**Text excerpt**
Hat Tip: Angela Shaw

CAAR Liverpool 2015

JUNE 24-28 2015, LIVERPOOL UNITED KINGDOM

Liverpool is home to one of the oldest and largest Black British communities. The city itself has a chequered history as Britain’s largest slave port with a legacy of conflicted race relations. As one of the most important port cities of the Atlantic world, Liverpool grew financially rich on the proceeds. The city has also been enriched culturally through the role it has played in forming and framing black communities throughout the diaspora. Liverpool has itself been shaped by the cultures of this diaspora. The city’s rich musical culture (formed in part from African American roots) and vernacular energy give a unique and dynamic quality to discussions about cultural creativity. Its rich heritage, together with the vibrancy and malleability of Liverpool, have led CAAR to hold its 11th biannual conference on “Mobilising Memory: Creating African Atlantic Identities” at Liverpool Hope University.

**Stated exercise**
Answer these questions from the CAAR Liverpool 2015 text.
1. On what dates does the conference take place?
2. What does the text say Liverpool was in terms of the slave trade?
3. At which university is CAAR holding its 11th biannual conference?

**Data supplied**
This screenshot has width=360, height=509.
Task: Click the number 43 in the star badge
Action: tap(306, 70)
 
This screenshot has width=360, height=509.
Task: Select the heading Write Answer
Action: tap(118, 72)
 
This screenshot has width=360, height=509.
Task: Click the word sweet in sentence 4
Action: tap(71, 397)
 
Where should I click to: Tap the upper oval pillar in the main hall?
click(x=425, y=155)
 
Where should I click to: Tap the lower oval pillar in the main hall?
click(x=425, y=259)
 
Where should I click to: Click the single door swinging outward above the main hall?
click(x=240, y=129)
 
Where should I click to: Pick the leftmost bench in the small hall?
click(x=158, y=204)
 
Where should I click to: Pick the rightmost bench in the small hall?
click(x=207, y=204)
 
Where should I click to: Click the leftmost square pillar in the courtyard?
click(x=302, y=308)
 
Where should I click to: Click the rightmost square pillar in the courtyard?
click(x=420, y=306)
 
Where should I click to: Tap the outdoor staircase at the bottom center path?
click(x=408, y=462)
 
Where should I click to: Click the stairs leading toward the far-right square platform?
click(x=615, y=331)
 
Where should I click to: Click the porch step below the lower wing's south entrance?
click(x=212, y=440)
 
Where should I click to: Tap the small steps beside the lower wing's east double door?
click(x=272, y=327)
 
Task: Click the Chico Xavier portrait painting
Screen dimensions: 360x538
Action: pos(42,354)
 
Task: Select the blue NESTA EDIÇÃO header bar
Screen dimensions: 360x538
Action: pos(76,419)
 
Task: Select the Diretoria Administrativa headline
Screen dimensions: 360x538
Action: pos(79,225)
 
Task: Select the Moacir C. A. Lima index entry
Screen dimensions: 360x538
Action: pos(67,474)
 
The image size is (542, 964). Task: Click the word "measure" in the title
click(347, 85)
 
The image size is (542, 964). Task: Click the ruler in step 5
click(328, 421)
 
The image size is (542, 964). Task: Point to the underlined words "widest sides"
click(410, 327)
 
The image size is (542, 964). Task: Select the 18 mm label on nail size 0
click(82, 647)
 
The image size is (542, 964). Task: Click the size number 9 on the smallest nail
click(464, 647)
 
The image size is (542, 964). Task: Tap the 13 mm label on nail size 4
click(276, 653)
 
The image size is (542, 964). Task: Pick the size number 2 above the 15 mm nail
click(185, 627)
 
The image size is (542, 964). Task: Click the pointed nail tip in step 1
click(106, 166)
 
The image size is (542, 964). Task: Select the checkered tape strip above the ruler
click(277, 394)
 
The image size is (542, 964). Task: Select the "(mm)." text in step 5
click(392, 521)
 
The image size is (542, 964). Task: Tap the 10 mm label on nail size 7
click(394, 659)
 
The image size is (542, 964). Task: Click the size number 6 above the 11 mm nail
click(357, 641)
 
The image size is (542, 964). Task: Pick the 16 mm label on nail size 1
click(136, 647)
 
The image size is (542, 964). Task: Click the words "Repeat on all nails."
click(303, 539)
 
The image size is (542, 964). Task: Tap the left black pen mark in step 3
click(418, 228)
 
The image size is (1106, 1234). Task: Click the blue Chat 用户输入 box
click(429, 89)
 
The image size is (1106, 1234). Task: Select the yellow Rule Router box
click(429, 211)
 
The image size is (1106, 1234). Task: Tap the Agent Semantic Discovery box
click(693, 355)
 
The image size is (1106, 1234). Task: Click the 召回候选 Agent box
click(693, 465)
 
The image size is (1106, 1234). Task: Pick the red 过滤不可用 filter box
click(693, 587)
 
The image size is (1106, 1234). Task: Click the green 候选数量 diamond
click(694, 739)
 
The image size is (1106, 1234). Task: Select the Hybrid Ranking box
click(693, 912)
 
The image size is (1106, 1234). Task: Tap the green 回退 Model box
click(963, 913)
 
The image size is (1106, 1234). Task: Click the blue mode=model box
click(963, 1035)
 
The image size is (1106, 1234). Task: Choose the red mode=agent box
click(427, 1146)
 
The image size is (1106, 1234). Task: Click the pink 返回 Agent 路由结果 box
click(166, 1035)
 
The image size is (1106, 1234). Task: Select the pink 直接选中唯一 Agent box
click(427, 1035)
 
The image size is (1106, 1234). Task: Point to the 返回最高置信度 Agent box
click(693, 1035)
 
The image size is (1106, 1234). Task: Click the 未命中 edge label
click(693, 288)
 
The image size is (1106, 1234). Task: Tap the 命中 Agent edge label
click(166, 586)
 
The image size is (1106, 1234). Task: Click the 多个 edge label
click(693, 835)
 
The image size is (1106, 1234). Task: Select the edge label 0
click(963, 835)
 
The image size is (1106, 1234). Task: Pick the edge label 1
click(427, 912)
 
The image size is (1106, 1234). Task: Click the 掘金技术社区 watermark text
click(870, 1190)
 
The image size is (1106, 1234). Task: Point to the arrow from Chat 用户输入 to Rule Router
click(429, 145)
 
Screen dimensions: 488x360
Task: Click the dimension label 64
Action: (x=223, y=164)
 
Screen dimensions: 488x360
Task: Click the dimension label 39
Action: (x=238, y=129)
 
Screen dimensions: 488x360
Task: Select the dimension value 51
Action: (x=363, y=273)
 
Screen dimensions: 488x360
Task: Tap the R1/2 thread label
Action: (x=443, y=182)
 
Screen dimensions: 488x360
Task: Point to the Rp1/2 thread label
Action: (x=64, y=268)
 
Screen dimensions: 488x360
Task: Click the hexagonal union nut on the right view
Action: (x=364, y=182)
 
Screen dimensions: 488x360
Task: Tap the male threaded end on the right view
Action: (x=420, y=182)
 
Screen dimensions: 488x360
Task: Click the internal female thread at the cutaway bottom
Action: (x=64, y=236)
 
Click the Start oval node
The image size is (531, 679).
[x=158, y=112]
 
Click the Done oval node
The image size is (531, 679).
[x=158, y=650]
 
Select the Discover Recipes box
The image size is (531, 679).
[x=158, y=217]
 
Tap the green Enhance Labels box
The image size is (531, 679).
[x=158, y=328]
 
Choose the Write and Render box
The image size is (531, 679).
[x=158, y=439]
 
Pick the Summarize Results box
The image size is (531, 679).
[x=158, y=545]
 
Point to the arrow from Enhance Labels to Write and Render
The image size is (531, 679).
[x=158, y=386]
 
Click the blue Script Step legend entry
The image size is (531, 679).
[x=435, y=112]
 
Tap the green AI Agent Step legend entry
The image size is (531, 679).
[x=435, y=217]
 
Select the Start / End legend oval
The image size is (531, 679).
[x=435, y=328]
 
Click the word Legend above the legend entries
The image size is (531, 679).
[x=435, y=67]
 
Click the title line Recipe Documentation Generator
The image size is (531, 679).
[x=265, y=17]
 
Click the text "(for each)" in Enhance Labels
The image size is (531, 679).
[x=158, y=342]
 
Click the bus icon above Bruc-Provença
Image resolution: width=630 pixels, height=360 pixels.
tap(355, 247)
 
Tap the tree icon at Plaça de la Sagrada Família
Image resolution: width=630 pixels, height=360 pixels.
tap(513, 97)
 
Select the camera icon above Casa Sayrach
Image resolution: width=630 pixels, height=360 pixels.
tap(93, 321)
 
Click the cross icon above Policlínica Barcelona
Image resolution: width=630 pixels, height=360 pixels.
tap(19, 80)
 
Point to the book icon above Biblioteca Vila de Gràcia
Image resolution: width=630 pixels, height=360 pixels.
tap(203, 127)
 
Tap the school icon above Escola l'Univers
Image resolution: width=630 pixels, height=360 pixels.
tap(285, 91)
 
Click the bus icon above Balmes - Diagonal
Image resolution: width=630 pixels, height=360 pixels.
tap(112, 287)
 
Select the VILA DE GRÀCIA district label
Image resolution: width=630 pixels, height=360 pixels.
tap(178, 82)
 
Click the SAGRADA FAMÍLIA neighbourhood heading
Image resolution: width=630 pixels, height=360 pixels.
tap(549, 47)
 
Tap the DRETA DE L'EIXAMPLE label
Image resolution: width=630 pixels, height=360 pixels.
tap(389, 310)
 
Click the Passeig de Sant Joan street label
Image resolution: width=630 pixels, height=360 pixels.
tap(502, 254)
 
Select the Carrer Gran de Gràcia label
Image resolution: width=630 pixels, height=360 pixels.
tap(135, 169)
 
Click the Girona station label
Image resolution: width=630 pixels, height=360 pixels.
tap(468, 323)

**Written answer**
1. June 24–28, 2015
2. Britain's largest slave port
3. Liverpool Hope University